Questões sobre individualidade e coletividade são lançadas durante a narrativa, como na citação acima, na qual Demian versa sobre o que nos torna uma comunidade: o medo. E propõe que busquemos a nossa essência, citando Nietzsche com exemplo a ser seguido. Demian, por ser um romance de formação, é rico no desenvolvimento pessoal do protagonista Sinclair que, do início até o final da estória, possui um desenvolvimento psicológico visível. Antes de ler Demian, eu não imaginava que existia uma nomenclatura para romances que se passam durante a vida escolar e que abordam as questões da formação dos personagens, e isso me deixou muito fascinada, pois se há um momento interessante da vida do ser humano, um deles é esse em que transitamos entre a vida jovem para a adulta.
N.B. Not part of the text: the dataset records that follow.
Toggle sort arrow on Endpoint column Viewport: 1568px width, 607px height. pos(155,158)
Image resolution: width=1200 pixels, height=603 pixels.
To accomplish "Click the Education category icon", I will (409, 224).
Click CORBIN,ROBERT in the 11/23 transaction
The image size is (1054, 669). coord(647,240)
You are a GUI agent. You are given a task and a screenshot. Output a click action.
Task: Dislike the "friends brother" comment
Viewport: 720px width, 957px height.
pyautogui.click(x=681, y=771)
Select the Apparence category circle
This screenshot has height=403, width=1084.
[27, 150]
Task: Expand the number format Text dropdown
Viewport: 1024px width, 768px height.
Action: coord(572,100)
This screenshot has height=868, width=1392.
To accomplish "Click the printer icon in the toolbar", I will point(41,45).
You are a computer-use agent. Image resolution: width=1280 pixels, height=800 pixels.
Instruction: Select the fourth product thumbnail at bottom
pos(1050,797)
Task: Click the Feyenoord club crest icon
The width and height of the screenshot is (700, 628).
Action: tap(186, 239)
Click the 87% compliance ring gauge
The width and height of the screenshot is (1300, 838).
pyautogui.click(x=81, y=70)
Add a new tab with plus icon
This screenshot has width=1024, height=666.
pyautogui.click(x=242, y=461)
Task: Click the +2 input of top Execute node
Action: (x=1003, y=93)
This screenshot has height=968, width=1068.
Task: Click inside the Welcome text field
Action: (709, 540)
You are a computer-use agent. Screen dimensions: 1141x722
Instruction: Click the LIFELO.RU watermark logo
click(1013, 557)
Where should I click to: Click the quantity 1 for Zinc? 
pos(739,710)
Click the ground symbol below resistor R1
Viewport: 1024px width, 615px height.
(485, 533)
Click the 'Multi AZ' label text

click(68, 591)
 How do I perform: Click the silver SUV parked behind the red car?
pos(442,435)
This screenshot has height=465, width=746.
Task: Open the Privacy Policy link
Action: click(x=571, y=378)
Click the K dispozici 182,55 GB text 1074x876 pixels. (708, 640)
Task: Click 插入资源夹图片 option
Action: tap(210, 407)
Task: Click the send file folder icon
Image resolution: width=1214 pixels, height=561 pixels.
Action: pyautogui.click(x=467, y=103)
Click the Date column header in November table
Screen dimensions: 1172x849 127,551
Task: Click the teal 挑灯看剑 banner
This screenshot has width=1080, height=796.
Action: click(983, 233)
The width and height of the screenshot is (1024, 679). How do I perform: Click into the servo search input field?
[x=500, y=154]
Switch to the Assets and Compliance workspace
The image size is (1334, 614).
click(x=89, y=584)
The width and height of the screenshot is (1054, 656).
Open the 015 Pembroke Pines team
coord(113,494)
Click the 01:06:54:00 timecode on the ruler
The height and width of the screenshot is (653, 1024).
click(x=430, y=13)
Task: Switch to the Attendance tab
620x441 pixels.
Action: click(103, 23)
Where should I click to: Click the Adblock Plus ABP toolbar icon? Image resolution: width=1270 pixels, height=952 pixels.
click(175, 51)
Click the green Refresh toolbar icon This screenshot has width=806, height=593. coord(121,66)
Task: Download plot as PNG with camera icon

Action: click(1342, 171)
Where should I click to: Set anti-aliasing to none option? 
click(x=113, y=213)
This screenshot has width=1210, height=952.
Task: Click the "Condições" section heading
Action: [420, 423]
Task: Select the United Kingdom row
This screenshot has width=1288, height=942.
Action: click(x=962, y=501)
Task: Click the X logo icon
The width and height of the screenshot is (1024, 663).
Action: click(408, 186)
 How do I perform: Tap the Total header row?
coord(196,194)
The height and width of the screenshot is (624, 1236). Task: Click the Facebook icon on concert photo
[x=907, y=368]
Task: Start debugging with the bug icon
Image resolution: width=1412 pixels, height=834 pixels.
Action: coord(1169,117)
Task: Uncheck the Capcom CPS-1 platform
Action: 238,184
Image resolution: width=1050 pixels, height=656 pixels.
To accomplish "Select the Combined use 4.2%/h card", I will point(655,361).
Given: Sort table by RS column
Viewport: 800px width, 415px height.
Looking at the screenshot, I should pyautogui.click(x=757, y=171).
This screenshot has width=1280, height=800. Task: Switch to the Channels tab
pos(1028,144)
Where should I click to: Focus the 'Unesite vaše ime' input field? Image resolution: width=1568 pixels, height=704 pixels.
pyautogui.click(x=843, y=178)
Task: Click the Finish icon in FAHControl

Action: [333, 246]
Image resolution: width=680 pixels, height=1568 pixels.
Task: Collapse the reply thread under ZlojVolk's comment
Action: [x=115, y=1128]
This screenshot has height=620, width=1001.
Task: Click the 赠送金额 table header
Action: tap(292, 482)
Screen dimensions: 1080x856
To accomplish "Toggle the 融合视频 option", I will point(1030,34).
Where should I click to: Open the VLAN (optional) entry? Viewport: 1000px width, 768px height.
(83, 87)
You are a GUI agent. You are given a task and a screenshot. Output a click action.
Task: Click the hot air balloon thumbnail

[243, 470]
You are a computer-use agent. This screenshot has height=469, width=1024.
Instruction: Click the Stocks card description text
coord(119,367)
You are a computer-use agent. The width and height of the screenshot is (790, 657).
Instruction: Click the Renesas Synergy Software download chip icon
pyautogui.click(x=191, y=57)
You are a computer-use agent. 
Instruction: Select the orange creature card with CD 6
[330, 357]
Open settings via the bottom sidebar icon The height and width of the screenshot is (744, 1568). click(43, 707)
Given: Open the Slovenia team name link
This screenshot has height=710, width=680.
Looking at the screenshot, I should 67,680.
De fato, com certeza lerei mais romances de formação, pois adoro ler sobre esses dilemas típicos da adolescência e que costumam se mostrar muito filosóficos.
Bom, falei que o livro não abordava muitos temas, mas a verdade é que ele aborda as várias nuances de um mesmo e causou, em mim, muitas reflexões.
Leiam Demian, é o que vos apelo, se querem conhecer uma obra que fale da natureza humana com maestria.

“Quem quiser nascer tem que destruir um mundo”

Beijinhos, Hel.

HESSE, Hermann. Demian. 37. ed. Rio de Janeiro: Record, 2006. 188 p. Tradução de Ivo Barroso.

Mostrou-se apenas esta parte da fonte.